Monday, March 2, 2015

Enslaved: "In Times"




I was getting scared by their last album that the band was heading into an Opeth direction and beginning to go down a proggy road that would never see a blast beat again. I am here to report, the black metal is back...at least to a greater extent than in recent years and more so on the first song than the bulk of the album.  Does this mean the clean vocals are taking a back seat? No. It's a better balance. This is the band's 13th album, putting them three behind Iron Maiden. So they know what to do and how to do it. Musically they can as capable as any band out there. After their sixth album they were beginning to grow beyond the confines of black metal. The folky viking elements are still in the mix.

"Thurisaz Dreaming" prove the band is capable of giving you the best of both world. Progressive and black metal, tied up with a viking bow. They get blasty but introduce dark guitar melodies sweeping in behind it. The clean vocals even strike out with a little more balls to them reaching out of the smooth dead pan Larsen normally sings in. With the keyboardist exploring a wider scope of melodies as the vocals take the spot light this go around.   This stands true for both ends of the spectrum with Kjellson's growls expanding in power and depth.

"Building With Fire" finds the band almost taking more of a rock n roll pacing. A very deliberate mid-pace with clean vocals coasting over it. There was a time when I would have preferred this approach to the snarling vocals . They come in , but the music doesn't get any heavier. Though it might have been predictable if it had. The bass comes through in the jammy break down puts the finishing touches on it in my book.

Yes, the title track does get back into the more Opeth like place and feels less like black metal, though it is still well played and heavy.Six and a half mins in it even drifts into a clean Pink Floyd like part. Here Larsen's vocals really excel. This experimentation does what experimentation should do and takes them out of the formulaic feeling. the good cop bad cop vocal trade off can create.The stomp of the closing "Daylight" epic and invigorated with a viking metal feel. The two vocals styles give a call an response, with the cleans taking more of a  heavily harmonized backing role. It drops down into a post- rock minimal strum. This builds more like a Hum song.The solo gets to play with modes they don't normally dip into which works for me despite it not being metal.

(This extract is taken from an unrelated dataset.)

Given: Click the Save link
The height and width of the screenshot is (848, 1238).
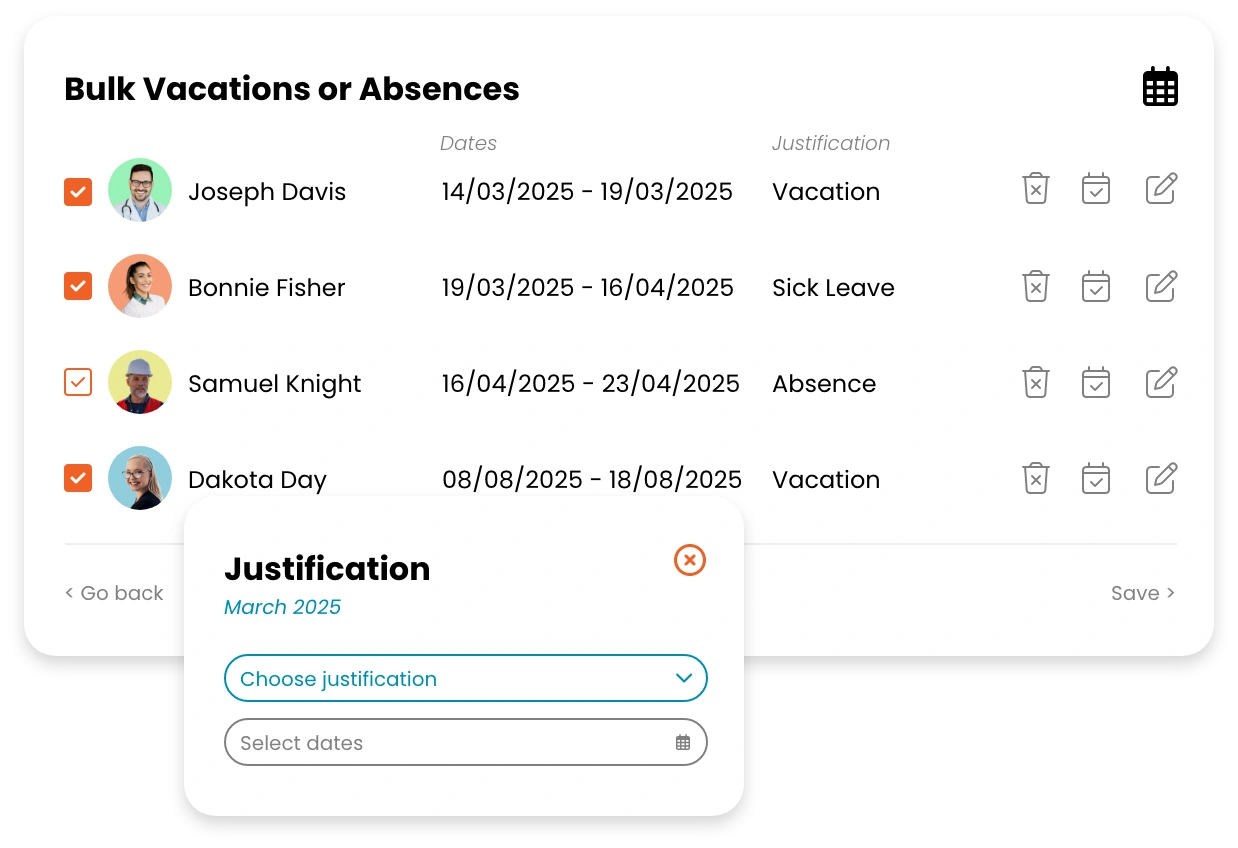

I think they have hit one of the better balances between their more classic sound and the progressive angle they have been going for . I'll go ahead and around this up to a 10. We will see how inspired the songs prove to be after repeat listens. They have always been one of my favorite black metal bands. Killer musicians, I was a little torn with the almost commercial "Building with Fire', but the fact they use such restraint says something.